The Stock Exchange of Hong Kong Limited (the "Exchange") hereby publicly censures the Company and each of the above-mentioned Directors for breaches of the Rules Governing the Listing of Securities on The Stock Exchange of Hong Kong Limited (the "Exchange Listing Rules"), the Listing Agreement and the Undertaking with regard to Directors given by the above-mentioned Directors to the Exchange in the form set out in Appendix 5B of the Exchange Listing Rules.

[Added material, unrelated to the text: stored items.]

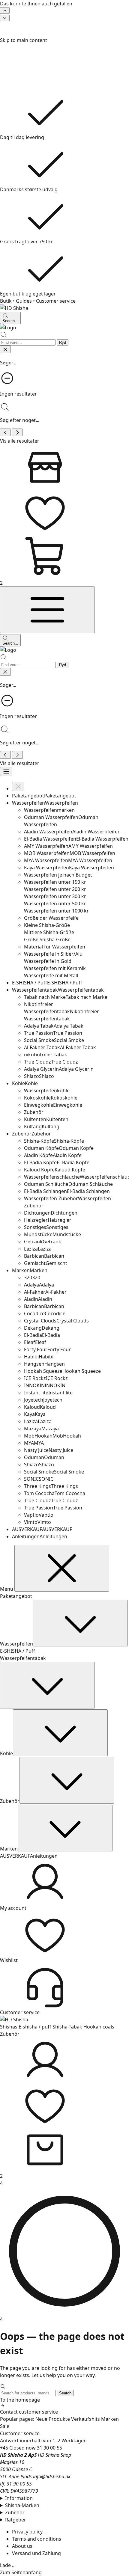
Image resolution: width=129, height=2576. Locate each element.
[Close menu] (18, 786)
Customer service (56, 301)
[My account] (64, 2059)
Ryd (62, 342)
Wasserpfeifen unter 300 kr (55, 896)
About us (22, 2546)
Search (65, 2393)
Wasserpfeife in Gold (47, 961)
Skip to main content (23, 40)
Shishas (8, 2026)
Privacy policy (27, 2531)
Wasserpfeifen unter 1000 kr (56, 910)
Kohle (6, 1753)
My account (13, 1908)
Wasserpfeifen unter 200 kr (55, 889)
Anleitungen (44, 1856)
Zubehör (10, 1801)
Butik (6, 301)
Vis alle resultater (19, 441)
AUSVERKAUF (15, 1856)
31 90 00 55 (49, 2447)
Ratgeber (15, 2519)
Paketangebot (16, 1596)
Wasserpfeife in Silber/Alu (53, 954)
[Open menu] (47, 609)
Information (19, 2498)
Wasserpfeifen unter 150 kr (55, 882)
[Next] (17, 432)
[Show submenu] (80, 1623)
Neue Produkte (52, 2419)
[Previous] (5, 432)
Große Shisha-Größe (47, 939)
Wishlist (9, 1960)
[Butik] (64, 466)
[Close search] (5, 349)
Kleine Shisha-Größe (47, 925)
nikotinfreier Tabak (45, 1054)
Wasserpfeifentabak (23, 1658)
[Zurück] (5, 10)
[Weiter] (5, 18)
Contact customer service (29, 2411)
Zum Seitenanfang (21, 2572)
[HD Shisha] (64, 308)
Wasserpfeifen (16, 1643)
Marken (9, 1848)
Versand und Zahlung (36, 2553)
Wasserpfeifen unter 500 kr (55, 903)
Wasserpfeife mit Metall (51, 975)
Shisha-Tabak (67, 2026)
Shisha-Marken (22, 2505)
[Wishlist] (64, 2104)
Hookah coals (98, 2026)
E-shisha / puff (35, 2026)
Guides (24, 301)
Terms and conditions (36, 2539)
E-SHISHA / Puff (17, 1651)
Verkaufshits (85, 2419)
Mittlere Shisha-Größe (49, 932)
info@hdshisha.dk (51, 2476)
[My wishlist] (64, 511)
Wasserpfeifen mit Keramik (55, 968)
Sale (4, 2426)
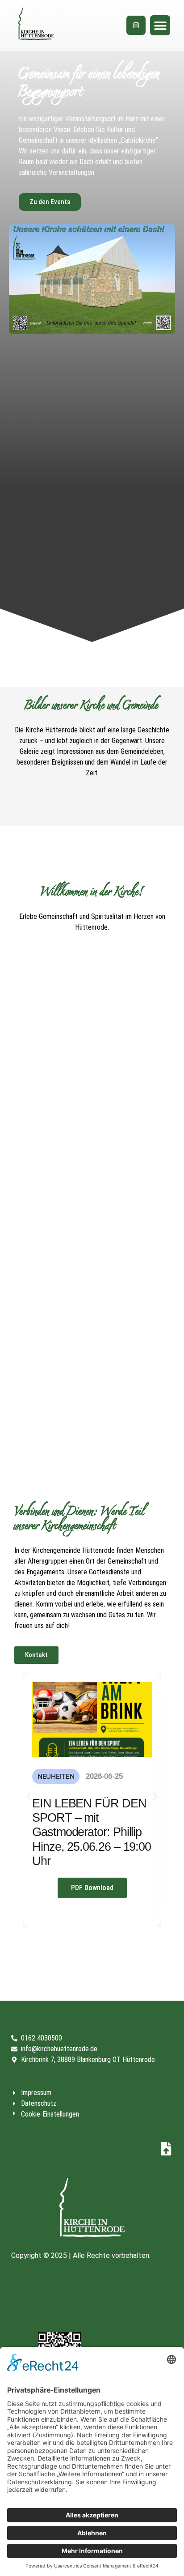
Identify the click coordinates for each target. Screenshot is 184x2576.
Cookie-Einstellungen (50, 2114)
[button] (160, 25)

On 20 March 2003, the Listing Committee of the Exchange (the "Listing Committee") considered the Company's breaches of the Exchange Listing Rules and the Listing Agreement in relation to the connected transaction identified below which the Company and its subsidiaries (collectively referred to as the "Group") entered into between the period of 4 April 2000 to 31 March 2001.

By its announcement dated 24 January 2002 (the "Announcement"), the Company provided details of its breaches of Rule 14.26(6) of the Exchange Listing Rules and Paragraph 3.2.1 of Practice Note 19 to the Exchange Listing Rules in connection with the connected transaction mentioned below.

THE CONNECTED TRANSACTION

The Group made interest free advances of an aggregate amount of approximately HK$49,333,381, representing approximately 32.15% of the Group's net assets value of HK$153,446,203 as at 31 March 2001, to D.H. International Limited (the "Advances"), the Company's controlling shareholder.

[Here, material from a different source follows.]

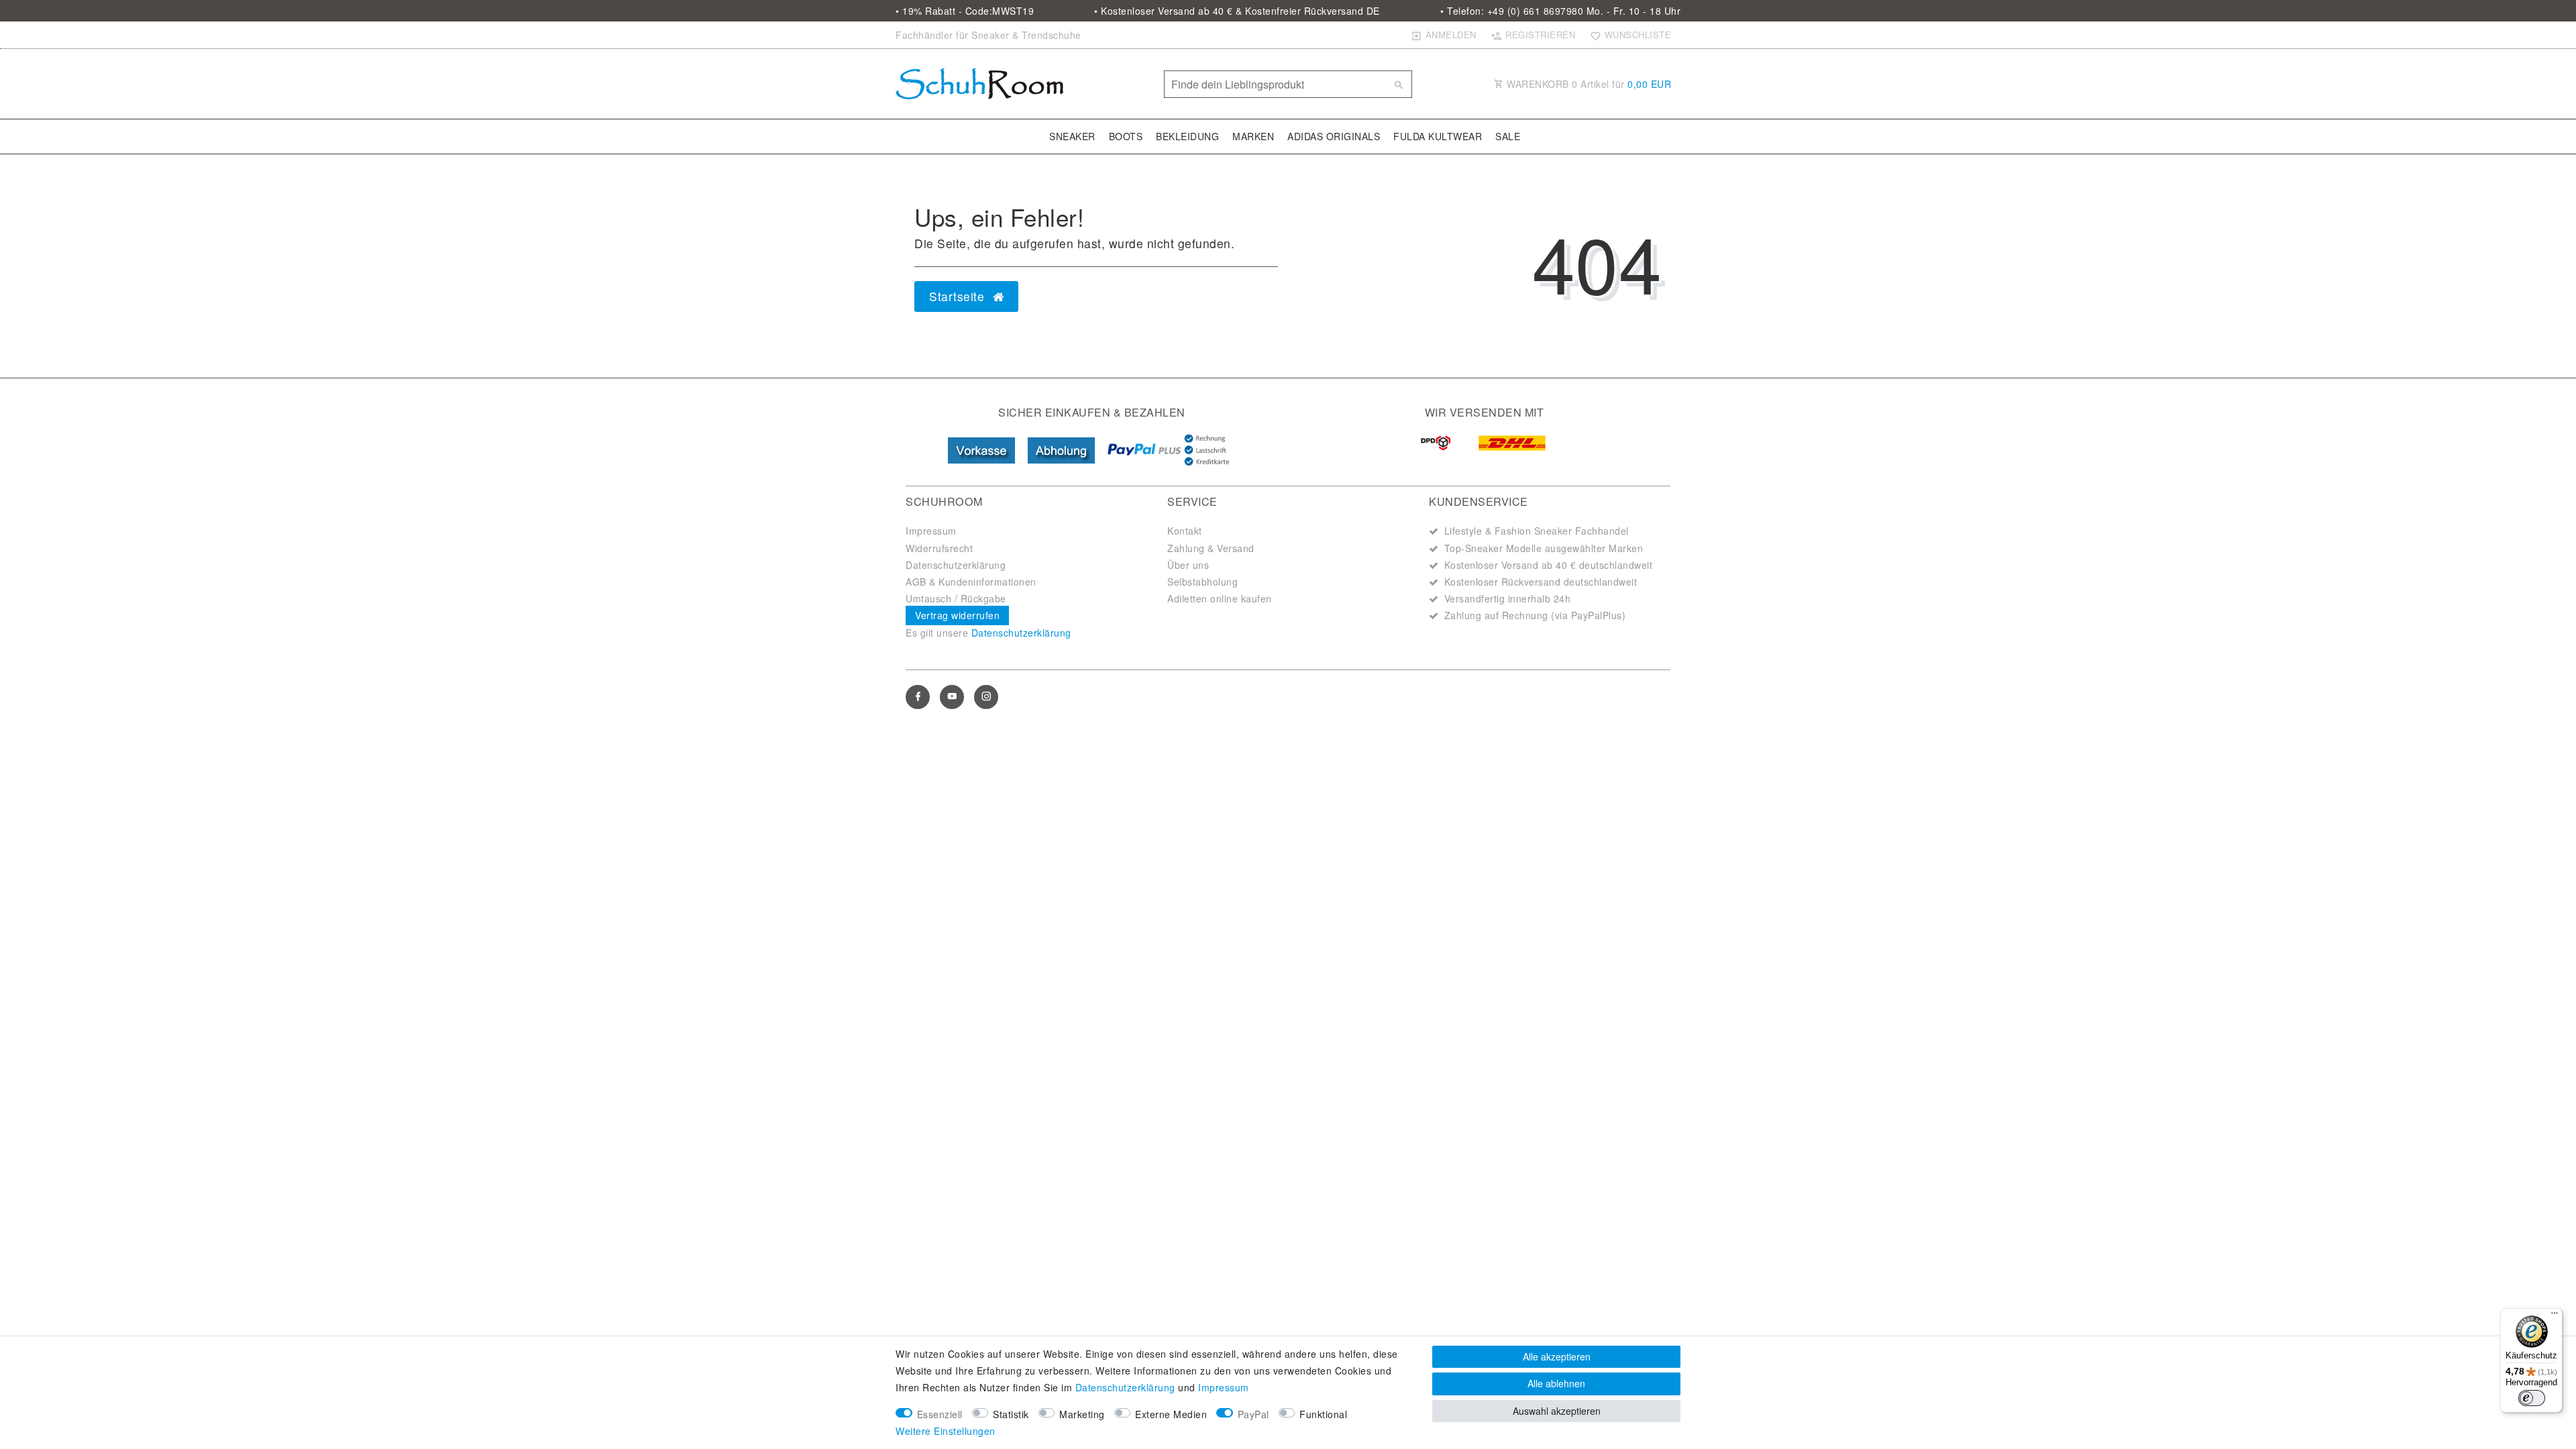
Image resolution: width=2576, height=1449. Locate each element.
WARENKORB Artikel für (1588, 84)
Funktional (1323, 1414)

The Company at the time of the Advances did not make disclosure by way of an announcement nor did it obtain prior independent shareholders' approval.

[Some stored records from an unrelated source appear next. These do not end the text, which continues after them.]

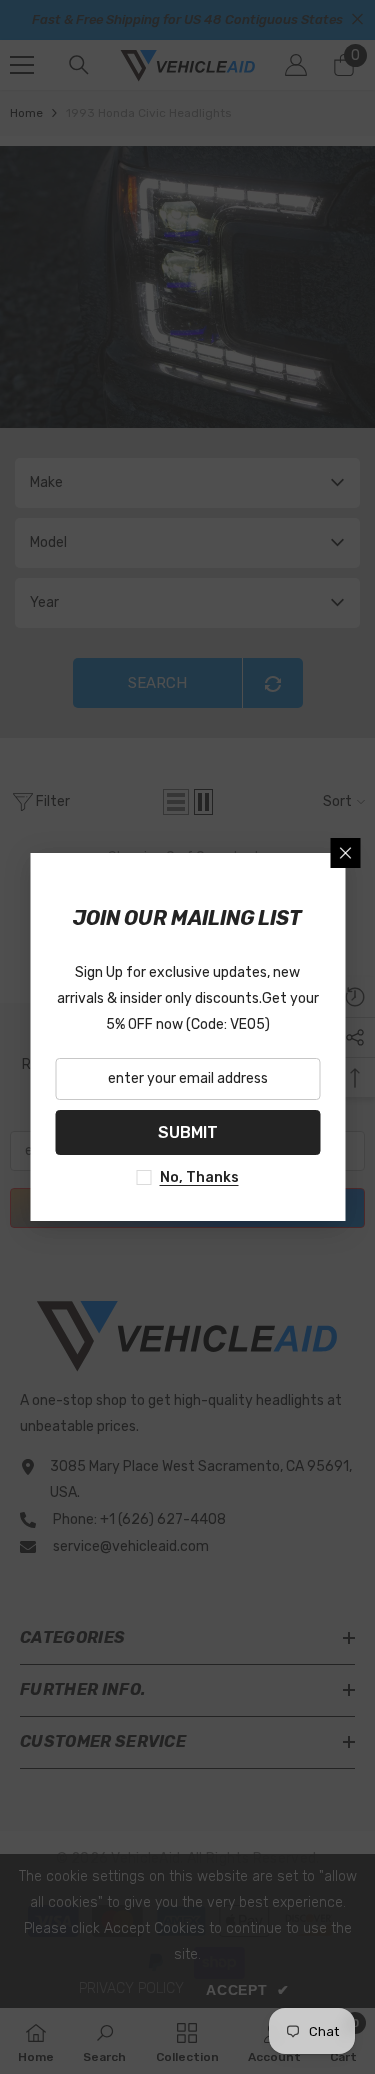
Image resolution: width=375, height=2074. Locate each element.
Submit (188, 1132)
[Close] (345, 853)
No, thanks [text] (199, 1177)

The Listing Committee is satisfied that the Company has breached Rule 14.26(6) of the Exchange Listing Rules and Paragraph 3.2.1 of Practice Note 19 to the Exchange Listing Rules.

The Listing Committee has also found that the Company failed to keep the Exchange and the Company's shareholders informed of the above matter as soon as reasonably practicable upon the making of the Advances. Therefore, the Company was also in breach of Paragraph 2 of the Listing Agreement.

Further, the Listing Committee also found that, by virtue of the breaches of the Exchange Listing Rules and the Listing Agreement by the Company, each of the Directors was in breach of his Undertaking, whereby each of them undertook to use his or her best endeavours to procure that the Company would comply with the Exchange Listing Rules from time to time in force.

Accordingly,

  1. the Company is publicly censured by the Listing Committee for

    1. its breach of Rule 14.26(6) of the Exchange Listing Rules;
    2. its breach of Paragraph 3.2.1 of Practice Note 19 to the Exchange Listing Rules in respect of the Advances; and
    3. its breach of Paragraph 2 of the Listing Agreement.

  2. the above-mentioned Directors are hereby publicly censured by the Listing Committee for breaches of their Undertakings in respect of the Company's breaches of Rule 14.26(6) of the Exchange Listing Rules, Paragraph 3.2.1 of Practice Note 19 to the Exchange Listing Rules and Paragraph 2 of the Listing Agreement as set out in 1 above.

For the avoidance of doubt, the Exchange confirms that in relation to this matter it is not publicly censuring any other past or present directors of the Company save for those mentioned herein.